Refer to caption — Figure 1. We transform the problem of non-image time series forecasting into the problem of video prediction. For example, given a task of forecasting the relative close price change of 9 different publicly traded assets in the future, our approach first transforms the numerical data at each time stamp into an image frame (e.g., a 3x3 tile heatmap), and predicts future image frames via a video prediction technique.

1. Introduction

In many time series forecasting tasks such as predictions on market, sales, and weather, the underlying data is non-image. Common statistical methods such as ARIMA have been widely adopted across these domains for time series forecasting tasks. These methods consider the history of the numerical data and predict the future values of the observed data. On the other hand, given tables or lists of numerical data, humans rely much more on visualizing the underlying numerical data rather than directly eyeing at the numbers themselves to develop a high-level understanding of the data. For example, experienced traders develop intuition for making buy/sell decisions by observing visual market charts (Cohen et al., 2020).

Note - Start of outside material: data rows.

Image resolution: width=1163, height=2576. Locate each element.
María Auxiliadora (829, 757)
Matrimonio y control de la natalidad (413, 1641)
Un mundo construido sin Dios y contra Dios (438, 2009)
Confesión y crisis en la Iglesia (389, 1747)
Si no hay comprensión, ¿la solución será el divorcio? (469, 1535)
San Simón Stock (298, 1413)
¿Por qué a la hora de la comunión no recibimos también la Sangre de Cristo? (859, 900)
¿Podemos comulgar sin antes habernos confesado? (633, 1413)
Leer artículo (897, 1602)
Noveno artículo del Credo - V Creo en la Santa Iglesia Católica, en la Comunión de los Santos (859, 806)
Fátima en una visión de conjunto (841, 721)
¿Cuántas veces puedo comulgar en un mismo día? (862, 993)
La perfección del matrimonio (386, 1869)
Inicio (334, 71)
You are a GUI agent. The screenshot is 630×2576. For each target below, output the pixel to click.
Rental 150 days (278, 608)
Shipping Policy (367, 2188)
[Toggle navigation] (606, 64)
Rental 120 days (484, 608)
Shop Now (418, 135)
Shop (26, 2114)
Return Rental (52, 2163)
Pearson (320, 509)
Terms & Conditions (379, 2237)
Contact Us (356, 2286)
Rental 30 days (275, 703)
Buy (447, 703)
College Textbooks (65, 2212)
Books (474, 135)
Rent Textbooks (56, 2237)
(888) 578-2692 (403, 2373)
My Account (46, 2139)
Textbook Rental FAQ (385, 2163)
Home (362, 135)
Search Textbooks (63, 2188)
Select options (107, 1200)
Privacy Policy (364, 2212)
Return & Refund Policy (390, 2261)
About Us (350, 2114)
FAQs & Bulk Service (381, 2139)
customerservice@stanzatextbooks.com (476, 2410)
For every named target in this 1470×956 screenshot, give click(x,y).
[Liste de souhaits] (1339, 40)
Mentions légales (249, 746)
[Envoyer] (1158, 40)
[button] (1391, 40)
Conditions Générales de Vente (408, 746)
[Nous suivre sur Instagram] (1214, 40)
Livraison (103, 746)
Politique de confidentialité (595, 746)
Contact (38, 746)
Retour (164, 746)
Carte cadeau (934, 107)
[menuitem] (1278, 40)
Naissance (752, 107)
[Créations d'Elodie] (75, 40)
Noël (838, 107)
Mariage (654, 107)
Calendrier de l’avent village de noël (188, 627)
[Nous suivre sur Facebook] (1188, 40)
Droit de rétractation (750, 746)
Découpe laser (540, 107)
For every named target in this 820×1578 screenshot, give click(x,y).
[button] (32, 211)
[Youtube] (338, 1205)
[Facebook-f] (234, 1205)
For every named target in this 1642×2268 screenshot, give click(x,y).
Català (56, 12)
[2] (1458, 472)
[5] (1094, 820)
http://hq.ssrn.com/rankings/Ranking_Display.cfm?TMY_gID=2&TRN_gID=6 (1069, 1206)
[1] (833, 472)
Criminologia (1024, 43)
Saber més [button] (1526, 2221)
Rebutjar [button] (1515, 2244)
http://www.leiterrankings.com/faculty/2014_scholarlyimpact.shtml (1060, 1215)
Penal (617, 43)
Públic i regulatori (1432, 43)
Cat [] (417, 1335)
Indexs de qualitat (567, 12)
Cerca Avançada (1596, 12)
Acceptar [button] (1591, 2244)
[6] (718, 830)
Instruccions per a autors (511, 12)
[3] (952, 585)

The power of visualizations lies in that they provide spatial structural information (Sharma et al., 2019) when laying out the underlying data in 2D images, which is not available in the original data. When looking at 2D images, human eyes are proficient at capturing spatial structure or patterns to help make better decisions or predictions. Advances in deep learning and computer vision have shown that Convolutional Neural Networks (CNNs) (Krizhevsky et al., 2012) carry the capabilities to extract features of local spatial regions, which enables systems to recognize spatial patterns such as those in object detection and recognition tasks.

Inspired by how humans benefit from 2D visualizations of numerical data, we propose to spatially layout numerical information in 2D images similarly to market change visualizations. Then we take the advantage of CNNs for time series forecasting tasks, which were originally studied in non-image domains. In this paper, we take a unique perspective in predicting non-image time-series data through the lens of computer vision. To achieve this, we propose to first visualize the multivariate time-series data as a sequence of images, thus forming a video, and then build on video prediction techniques (Franceschi et al., 2020; Babaeizadeh et al., 2017) to predict future image frames, i.e., future visualizations of the underlying non-image data.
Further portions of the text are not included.